Bisnis.com, JAKARTA - Harga pangan impor di dalam negeri berisiko melonjak seiring pecahnya konflik Iran dengan Israel.
Ekonom Center of Reform on Economics (Core), Mohammad Faisal mengatakan risiko kenaikan harga pangan impor bisa terjadi saat ketegangan di Timur Tengah berlangsung dalam jangka waktu yang panjang. Musababnya harga pangan yang diimpor erat kaitannya dengan biaya energi bahan bakar minyak atau BBM yang berdampak pada ongkos logistik.
"Bisa terjadi [harga pangan naik] jika perang terus memanas sehingga harga minyak dunia menembus US$100 per barel," ujar Faisal saat dihubungi, Jumat (19/4/2024).

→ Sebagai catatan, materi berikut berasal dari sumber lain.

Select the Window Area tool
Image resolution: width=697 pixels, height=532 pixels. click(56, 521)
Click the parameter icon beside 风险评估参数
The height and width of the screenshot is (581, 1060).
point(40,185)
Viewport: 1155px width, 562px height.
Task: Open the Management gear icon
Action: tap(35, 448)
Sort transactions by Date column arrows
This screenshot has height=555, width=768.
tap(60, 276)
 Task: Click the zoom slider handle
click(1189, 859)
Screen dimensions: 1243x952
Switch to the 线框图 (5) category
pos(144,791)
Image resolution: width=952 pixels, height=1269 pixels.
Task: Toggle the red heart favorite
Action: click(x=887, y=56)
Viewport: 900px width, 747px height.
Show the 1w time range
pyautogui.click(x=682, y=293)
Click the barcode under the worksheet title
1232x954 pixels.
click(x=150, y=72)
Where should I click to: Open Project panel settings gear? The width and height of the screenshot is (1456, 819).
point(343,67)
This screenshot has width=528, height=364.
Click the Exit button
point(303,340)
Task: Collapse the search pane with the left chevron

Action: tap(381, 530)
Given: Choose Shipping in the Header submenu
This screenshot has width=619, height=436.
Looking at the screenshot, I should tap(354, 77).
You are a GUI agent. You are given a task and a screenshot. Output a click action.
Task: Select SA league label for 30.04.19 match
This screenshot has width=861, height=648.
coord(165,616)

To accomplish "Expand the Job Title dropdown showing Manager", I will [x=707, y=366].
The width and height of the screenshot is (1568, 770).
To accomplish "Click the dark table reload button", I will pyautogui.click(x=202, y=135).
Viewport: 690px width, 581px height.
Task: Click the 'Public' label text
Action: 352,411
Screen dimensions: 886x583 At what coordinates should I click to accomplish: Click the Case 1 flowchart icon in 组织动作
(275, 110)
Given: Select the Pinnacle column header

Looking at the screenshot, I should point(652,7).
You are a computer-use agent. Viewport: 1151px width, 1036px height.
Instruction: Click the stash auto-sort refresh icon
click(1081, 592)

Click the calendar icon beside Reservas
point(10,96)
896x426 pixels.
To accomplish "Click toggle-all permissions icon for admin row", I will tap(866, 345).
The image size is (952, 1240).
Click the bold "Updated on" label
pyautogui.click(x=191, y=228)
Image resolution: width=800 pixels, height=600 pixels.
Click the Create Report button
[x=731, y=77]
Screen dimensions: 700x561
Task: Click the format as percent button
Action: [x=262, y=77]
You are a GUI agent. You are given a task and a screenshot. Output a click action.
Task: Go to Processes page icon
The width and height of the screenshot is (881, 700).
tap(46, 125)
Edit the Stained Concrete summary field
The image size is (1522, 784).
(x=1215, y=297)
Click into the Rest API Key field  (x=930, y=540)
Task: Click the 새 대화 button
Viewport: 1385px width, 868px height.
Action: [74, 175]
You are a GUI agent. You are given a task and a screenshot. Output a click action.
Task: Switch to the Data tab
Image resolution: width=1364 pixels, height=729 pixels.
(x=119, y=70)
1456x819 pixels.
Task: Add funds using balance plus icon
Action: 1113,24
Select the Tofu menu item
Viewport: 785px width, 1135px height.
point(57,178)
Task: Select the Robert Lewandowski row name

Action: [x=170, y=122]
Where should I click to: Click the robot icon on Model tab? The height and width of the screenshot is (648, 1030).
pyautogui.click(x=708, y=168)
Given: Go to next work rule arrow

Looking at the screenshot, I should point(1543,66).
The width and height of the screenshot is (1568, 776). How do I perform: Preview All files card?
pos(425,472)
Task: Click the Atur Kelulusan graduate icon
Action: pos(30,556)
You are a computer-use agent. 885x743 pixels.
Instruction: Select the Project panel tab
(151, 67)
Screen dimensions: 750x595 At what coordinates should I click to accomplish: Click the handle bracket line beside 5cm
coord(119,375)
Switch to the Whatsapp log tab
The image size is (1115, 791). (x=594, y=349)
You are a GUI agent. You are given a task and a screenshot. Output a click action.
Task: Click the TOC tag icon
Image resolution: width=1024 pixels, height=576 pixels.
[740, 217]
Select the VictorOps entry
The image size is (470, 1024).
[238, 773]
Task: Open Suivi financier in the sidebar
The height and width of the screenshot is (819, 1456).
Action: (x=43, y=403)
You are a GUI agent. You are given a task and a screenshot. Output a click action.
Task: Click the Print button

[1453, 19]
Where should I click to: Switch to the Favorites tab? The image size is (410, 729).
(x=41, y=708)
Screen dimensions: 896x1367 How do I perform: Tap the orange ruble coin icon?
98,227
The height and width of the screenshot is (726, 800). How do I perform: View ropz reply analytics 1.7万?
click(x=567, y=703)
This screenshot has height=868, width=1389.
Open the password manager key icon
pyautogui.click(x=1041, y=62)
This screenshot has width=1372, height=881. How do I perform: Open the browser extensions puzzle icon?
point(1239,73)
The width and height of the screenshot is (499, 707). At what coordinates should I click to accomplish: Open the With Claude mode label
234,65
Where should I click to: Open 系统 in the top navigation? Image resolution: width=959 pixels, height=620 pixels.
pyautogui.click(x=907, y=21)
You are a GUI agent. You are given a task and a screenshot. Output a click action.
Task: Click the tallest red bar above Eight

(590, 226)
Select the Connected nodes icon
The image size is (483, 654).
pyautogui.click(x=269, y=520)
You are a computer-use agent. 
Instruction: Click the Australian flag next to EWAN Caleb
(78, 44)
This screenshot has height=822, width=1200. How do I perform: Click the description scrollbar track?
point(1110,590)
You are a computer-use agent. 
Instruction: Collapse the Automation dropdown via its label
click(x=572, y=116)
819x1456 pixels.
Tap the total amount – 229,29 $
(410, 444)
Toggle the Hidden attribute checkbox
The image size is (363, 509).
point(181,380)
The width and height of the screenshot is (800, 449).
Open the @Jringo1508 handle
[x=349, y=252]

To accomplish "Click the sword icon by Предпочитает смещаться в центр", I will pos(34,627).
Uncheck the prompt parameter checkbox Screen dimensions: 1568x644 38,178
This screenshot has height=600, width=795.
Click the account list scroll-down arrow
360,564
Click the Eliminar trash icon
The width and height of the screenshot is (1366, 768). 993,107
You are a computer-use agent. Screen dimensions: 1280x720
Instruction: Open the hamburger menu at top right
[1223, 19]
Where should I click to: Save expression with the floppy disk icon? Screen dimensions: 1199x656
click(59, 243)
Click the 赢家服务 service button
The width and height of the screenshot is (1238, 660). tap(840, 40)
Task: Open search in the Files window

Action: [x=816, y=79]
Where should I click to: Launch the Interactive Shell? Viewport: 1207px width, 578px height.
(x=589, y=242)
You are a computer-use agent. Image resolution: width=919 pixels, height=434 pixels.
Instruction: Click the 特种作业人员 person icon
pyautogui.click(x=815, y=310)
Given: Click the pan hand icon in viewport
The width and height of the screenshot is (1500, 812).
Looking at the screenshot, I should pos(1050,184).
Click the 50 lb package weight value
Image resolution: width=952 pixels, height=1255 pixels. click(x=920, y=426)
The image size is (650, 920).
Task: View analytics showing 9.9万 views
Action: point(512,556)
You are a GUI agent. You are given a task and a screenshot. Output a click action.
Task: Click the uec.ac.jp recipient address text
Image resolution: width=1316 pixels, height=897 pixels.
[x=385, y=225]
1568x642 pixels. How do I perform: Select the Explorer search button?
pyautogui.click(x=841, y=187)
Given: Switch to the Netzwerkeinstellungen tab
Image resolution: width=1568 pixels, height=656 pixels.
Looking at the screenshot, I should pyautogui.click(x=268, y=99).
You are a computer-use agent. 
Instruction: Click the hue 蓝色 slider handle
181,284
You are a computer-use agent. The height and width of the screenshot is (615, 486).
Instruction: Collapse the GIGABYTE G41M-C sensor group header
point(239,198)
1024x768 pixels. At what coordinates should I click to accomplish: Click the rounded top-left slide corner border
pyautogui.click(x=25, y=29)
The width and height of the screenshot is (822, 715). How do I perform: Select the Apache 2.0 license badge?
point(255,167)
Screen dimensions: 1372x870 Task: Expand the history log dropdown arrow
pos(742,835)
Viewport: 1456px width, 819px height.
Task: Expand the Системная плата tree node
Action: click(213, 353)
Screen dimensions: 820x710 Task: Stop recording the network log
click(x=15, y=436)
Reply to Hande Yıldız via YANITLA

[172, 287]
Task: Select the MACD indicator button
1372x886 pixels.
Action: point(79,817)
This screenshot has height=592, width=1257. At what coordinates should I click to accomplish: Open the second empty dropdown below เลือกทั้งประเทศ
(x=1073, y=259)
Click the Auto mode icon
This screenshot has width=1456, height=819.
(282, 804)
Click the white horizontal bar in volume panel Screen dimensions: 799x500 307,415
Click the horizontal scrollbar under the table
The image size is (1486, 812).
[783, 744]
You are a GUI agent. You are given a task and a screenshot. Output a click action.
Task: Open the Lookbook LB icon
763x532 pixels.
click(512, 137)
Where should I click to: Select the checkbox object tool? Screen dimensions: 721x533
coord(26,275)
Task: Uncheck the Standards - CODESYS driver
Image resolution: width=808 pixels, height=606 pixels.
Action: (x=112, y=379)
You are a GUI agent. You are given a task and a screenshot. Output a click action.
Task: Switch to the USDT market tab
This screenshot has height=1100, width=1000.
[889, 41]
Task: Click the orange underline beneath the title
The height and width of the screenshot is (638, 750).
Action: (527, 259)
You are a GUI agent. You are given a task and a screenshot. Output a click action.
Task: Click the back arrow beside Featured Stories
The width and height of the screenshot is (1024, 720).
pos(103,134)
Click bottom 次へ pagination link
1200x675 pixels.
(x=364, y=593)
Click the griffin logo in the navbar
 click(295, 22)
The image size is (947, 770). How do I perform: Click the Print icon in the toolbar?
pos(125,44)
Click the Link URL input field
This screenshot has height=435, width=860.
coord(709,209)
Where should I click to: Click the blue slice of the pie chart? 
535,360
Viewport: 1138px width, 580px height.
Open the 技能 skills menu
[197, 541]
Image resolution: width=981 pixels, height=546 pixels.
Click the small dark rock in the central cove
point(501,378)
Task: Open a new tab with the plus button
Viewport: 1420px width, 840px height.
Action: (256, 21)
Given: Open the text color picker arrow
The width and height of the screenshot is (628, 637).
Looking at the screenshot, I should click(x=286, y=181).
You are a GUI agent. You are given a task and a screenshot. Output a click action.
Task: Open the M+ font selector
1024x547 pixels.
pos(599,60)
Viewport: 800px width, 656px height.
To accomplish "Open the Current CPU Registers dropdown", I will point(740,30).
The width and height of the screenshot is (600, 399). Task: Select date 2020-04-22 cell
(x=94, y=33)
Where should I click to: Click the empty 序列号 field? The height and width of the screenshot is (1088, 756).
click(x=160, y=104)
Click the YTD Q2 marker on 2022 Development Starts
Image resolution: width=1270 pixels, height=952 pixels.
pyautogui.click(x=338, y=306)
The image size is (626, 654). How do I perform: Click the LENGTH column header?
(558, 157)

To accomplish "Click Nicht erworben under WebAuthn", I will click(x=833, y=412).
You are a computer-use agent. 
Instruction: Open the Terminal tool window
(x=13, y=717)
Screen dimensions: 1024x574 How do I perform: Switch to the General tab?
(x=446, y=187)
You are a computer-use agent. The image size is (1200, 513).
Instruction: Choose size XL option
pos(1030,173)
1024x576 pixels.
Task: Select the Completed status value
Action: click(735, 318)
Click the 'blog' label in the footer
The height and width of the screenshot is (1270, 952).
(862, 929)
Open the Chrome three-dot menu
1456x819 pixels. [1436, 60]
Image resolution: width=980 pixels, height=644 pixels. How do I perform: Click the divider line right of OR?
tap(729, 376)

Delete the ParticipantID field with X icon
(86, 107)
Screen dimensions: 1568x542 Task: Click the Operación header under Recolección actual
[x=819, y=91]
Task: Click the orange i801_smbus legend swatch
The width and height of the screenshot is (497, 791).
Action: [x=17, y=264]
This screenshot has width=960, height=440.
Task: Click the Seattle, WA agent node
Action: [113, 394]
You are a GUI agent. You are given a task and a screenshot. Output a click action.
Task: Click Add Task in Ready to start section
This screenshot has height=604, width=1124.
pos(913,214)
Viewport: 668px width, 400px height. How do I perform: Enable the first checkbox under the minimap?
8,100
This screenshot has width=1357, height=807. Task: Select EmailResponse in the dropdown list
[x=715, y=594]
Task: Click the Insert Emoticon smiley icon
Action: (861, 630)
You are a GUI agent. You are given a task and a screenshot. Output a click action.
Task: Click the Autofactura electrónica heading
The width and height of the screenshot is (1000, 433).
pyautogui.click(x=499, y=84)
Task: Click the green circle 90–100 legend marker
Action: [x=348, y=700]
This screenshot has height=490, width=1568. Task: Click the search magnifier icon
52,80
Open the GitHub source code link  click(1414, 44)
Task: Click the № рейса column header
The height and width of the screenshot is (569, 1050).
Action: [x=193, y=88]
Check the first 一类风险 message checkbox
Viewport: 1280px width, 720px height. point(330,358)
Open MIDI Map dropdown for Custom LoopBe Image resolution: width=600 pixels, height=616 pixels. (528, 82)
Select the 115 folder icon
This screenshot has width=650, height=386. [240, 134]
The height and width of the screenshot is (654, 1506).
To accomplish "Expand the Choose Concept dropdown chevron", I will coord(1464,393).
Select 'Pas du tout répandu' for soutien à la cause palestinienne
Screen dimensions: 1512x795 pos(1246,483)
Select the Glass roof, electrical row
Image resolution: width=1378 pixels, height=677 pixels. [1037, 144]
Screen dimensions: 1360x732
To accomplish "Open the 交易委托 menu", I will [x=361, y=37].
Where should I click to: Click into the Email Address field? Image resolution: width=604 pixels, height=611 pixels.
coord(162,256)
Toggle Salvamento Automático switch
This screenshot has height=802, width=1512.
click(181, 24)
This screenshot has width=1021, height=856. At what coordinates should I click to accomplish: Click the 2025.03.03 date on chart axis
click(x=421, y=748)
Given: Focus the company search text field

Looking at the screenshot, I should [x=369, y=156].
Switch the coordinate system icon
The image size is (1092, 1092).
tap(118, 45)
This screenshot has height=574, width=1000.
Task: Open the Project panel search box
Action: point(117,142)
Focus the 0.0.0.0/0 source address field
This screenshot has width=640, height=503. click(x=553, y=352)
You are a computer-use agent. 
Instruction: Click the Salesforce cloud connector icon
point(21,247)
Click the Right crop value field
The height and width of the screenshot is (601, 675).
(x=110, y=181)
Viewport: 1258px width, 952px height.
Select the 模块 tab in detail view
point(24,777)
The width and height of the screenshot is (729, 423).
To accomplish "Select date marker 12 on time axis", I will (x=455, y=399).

Kendati begitu, ihwal pasokan pangan impor ke Indonesia, kata Faisal, cenderung tidak terpengaruh oleh konflik Iran vs Israel. Pasalnya, kedua negara yang tengah bersitegang tersebut bukan menjadi sumber impor pangan terbesar bagi Indonesia.
Di sisi lain, Faisal menyebut bahwa kontribusi Iran dan Israel terhadap produksi pangan dunia tidak terlalu mendominasi. Lain halnya dengan konflik geopolitik antara Rusia dengan Ukraina pada 2022 yang berimbas pada pasokan gandum dunia.
"Kalau Ukraina dan Rusia memang produsen gandum, juga supplier gandum terbesar ke Indonesia. Saya rasa kalau ke bahan pangan dampaknya [perang] minimal," ucapnya.
Baca Juga
Secara terpisah, Direktur Jenderal Perdagangan Luar Negeri, Kemendag, Budi Santoso mengatakan bahwa hingga saat ini ketegangan di Timur Tengah tersebut belum memberikan dampak riil terhadap perdagangan luar negeri Indonesia. Khususnya ihwal pasokan produk impor yang dikirim melalui Terusan Suez, seperti gandum.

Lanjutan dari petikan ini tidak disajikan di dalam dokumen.